In my view, for the reasons already mentioned,
the allocation to Lot 8 of exclusive use of the Hastings Street Area was, and
still
is, unreasonable. That such a grant could ever have been made would be
inexplicable if it were not for the recollection of John
Mainwaring of JMA
Architects Qld Pty Ltd, owner of Lot 1, who was the designer responsible for
the concept of the "French Quarter" environment. In his submission
Mainwaring says "As far as the zone outside the shops is concerned, it was
always intended that the manager control this area so it was kept free of
unwanted advertising, sandwich boards, and various commercial "debris" that shop
tenants may place there.
Obviously it was not the intention for the
manager to have control over who goes in and out of shops.
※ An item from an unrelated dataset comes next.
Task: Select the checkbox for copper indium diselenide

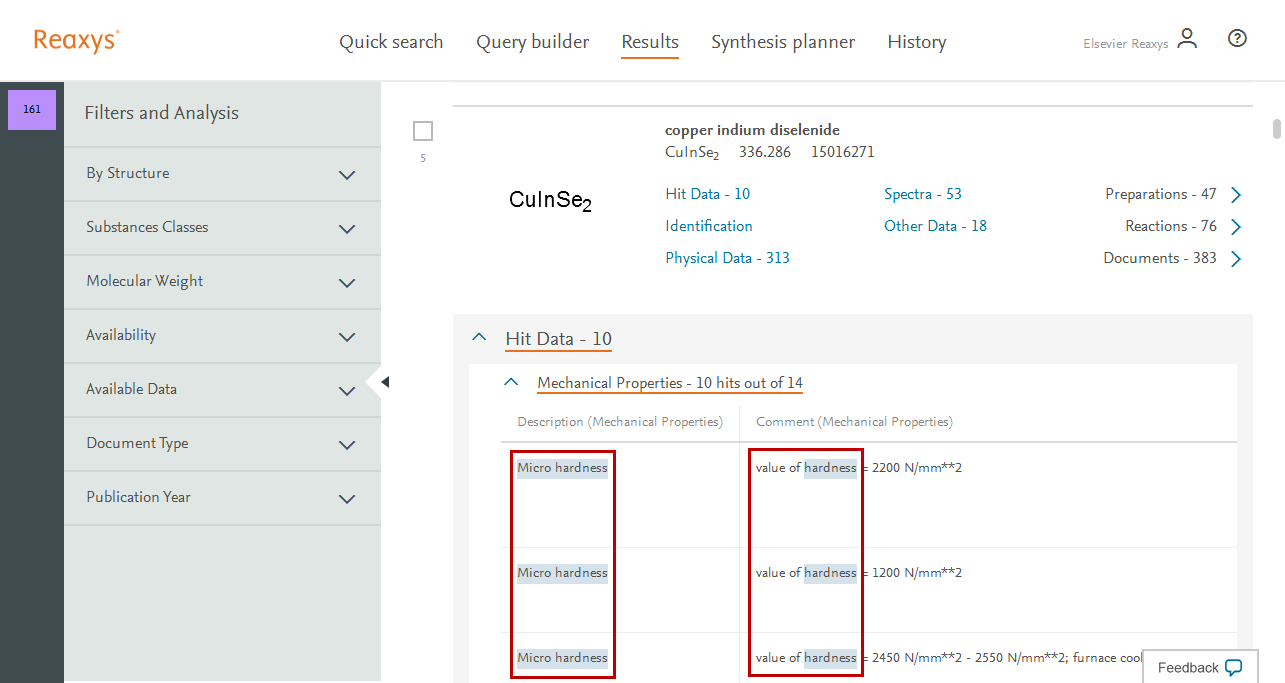Action: pos(423,131)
At the
conference of 23 May 2003, he confirmed that the intention was only to allow the
manager (Lot 8) to keep the Hastings Street
Area clear and not to have exclusive
rights over the area so as to exclude customers or to be of commercial value to
that owner such
as leasing part of the area to a business lot
owner.
Accordingly, I have made an order that removes from the owner of
Lot 8 the exclusive use of the Hastings Street Area in its entirety.
In
the orders sought and in Motion 20 rejected at the meeting of 22 November 1997
(see previous), the applicant seeks not only the
removal of the Hastings Street
Area from Lot 8, but also the allocation of that area depicted on the sketch
plan for Level B and
inscribed with the words "Car Parking". This area
comprises quite a large building used for car parking by Lot 8. My order does
not include the removal of this allocation
from Lot 8 as, firstly, the obvious
unreasonableness of the Hastings Street Area does not extend to this area, and
secondly I have
no argument before me as to why its allocation is unreasonable.
It may be a useful area for the body corporate, by way of parking
for visiting
tradespersons, professionals and ordinary visitors; however that is not
sufficient, in my view, in establishing unreasonableness.
The
practical result of my orders are that the other grants of exclusive use to the
owner of Lot 8 (car parking area, storerooms,
pool equipment room and staff
amenities room), and to the owners of the other lots in respect to their
attached courtyard areas (ie
for Lots 18 to 21, 50 to 59,... etc, as per
Schedules E and sketch plans), as recorded in the CMS, are held to be valid.
The removal
of the Hastings Street Area from Lot 8 will not affect the
operations of the manager in either caretaking the scheme or the letting
of
scheme lots.
In regard to Order 4(b) sought by the applicant, namely for
the owner of Lot 7 (restaurant) to have exclusive use of an area of common
property adjacent to the northern boundary and the north eastern area of the
lot, has been dismissed. I understand that this area
has been used as part of
the restaurant from the outset of the scheme, however the right to exclusive use
of part of the common property
by Lot 7, whether by lease, licence, or under an
exclusive use by-law, is a matter that should properly be placed before the body
corporate in general meeting for owners to decide. Similarly, if the manager
wishes to use some part of the common property then
it could seek an
occupation authority under section 91 of the Standard Module.
I
have allowed a period of four months for the body corporate committee (see
section 62(4)(b) of the Act) to lodge the necessary CMS excluding the
Hasting Street area, so that if the owner of Lot 7 is successful in securing
an
area of
exclusive use adjacent to the lot, then the authorising by-law can also
be included with the new CMS ordered. Indeed,
the body corporate
may take the
opportunity to pass and include any other by-law change.